- [WHAT IS NEEDED]
Leaving out the pictures, transcribe all of the records faithfully.

- [DATA TO EXAMINE]
-- Opening Marker --

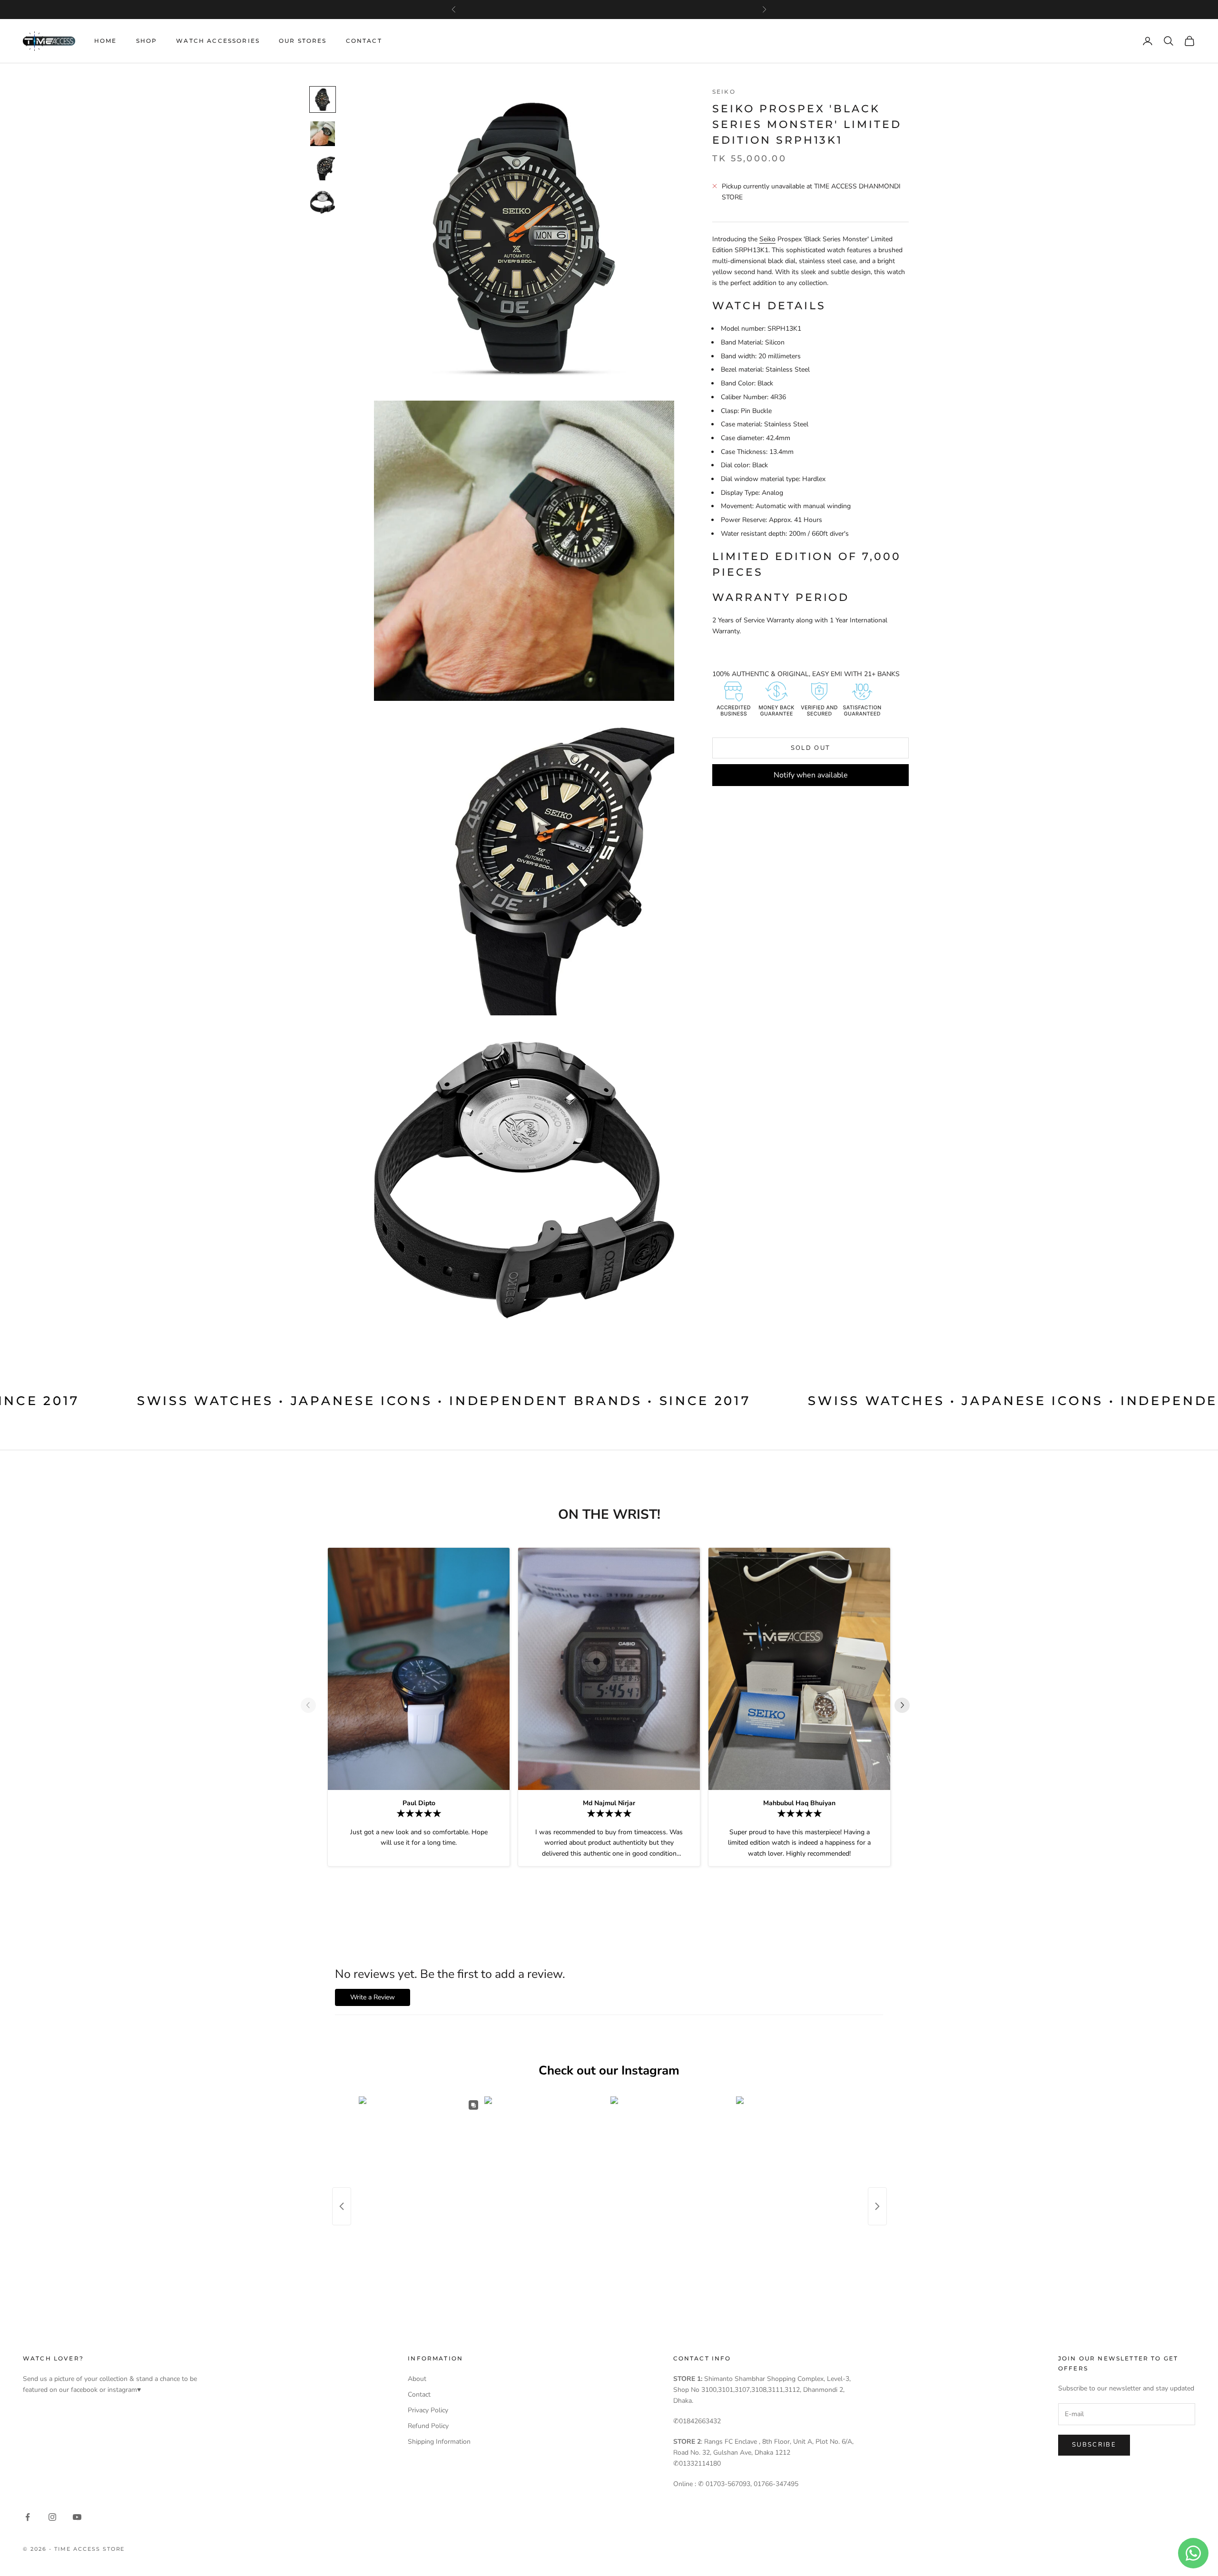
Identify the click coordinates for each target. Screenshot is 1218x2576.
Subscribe (1094, 2444)
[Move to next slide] (905, 1705)
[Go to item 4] (322, 202)
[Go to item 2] (322, 133)
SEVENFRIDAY (608, 9)
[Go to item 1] (322, 99)
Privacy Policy (428, 2410)
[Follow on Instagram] (52, 2517)
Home (105, 40)
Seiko (724, 91)
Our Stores (303, 40)
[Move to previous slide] (312, 1705)
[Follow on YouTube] (77, 2517)
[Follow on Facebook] (27, 2517)
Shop (146, 40)
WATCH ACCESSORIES (218, 40)
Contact (364, 40)
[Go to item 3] (322, 168)
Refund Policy (428, 2425)
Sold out (811, 748)
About (417, 2378)
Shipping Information (439, 2441)
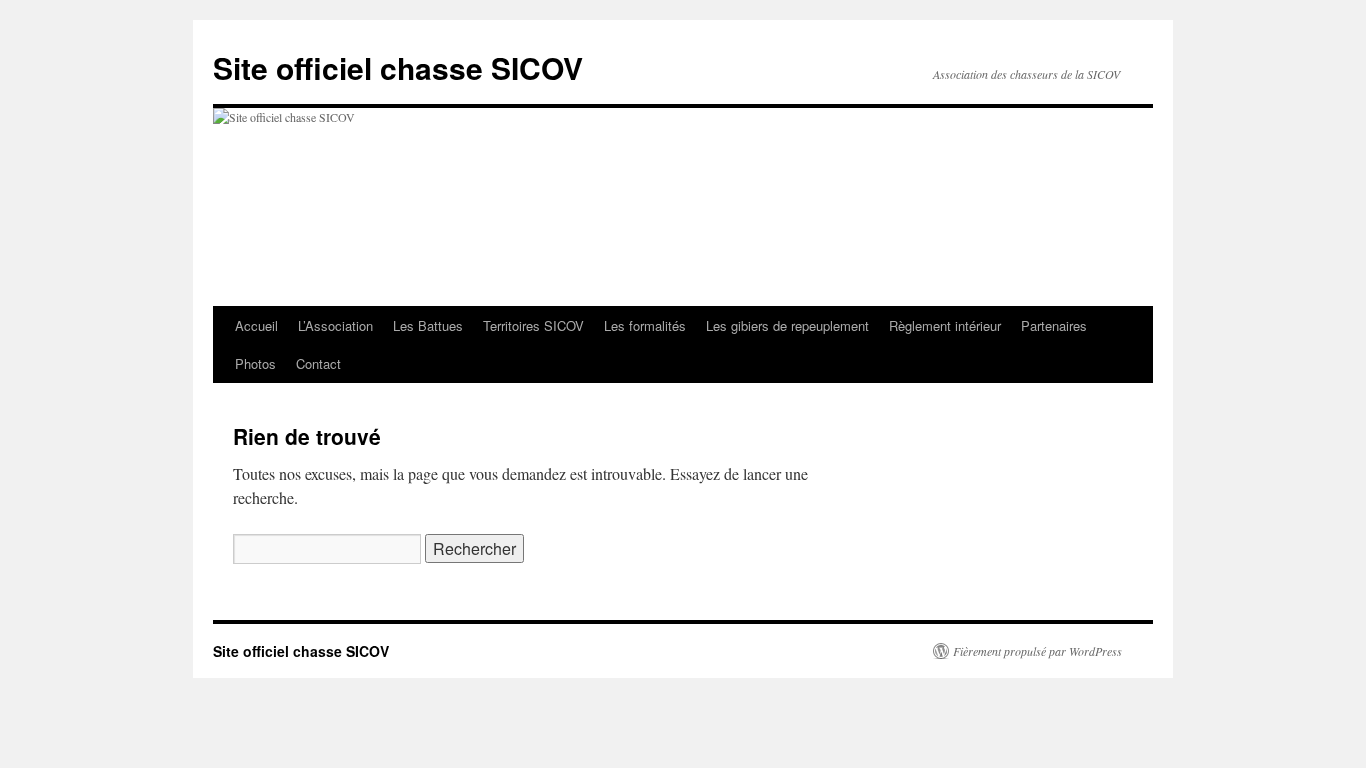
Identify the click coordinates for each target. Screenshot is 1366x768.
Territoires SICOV (533, 325)
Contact (318, 363)
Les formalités (645, 325)
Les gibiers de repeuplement (787, 325)
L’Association (335, 325)
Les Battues (428, 325)
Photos (255, 363)
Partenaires (1054, 325)
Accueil (256, 325)
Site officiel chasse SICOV (398, 67)
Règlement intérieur (945, 325)
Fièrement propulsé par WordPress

-- Closing Marker --

- [ANSWER AREA]
Identify the click coordinates for each target. Screenshot is 1218x2576.
Subscribe (1094, 2444)
[Move to next slide] (905, 1705)
[Go to item 4] (322, 202)
[Go to item 2] (322, 133)
SEVENFRIDAY (608, 9)
[Go to item 1] (322, 99)
Privacy Policy (428, 2410)
[Follow on Instagram] (52, 2517)
Home (105, 40)
Seiko (724, 91)
Our Stores (303, 40)
[Move to previous slide] (312, 1705)
[Follow on YouTube] (77, 2517)
[Follow on Facebook] (27, 2517)
Shop (146, 40)
WATCH ACCESSORIES (218, 40)
Contact (364, 40)
[Go to item 3] (322, 168)
Refund Policy (428, 2425)
Sold out (811, 748)
About (417, 2378)
Shipping Information (439, 2441)
Identify the click coordinates for each target. Screenshot is 1366x768.
Territoires SICOV (533, 325)
Contact (318, 363)
Les formalités (645, 325)
Les gibiers de repeuplement (787, 325)
L’Association (335, 325)
Les Battues (428, 325)
Photos (255, 363)
Partenaires (1054, 325)
Accueil (256, 325)
Site officiel chasse SICOV (398, 67)
Règlement intérieur (945, 325)
Fièrement propulsé par WordPress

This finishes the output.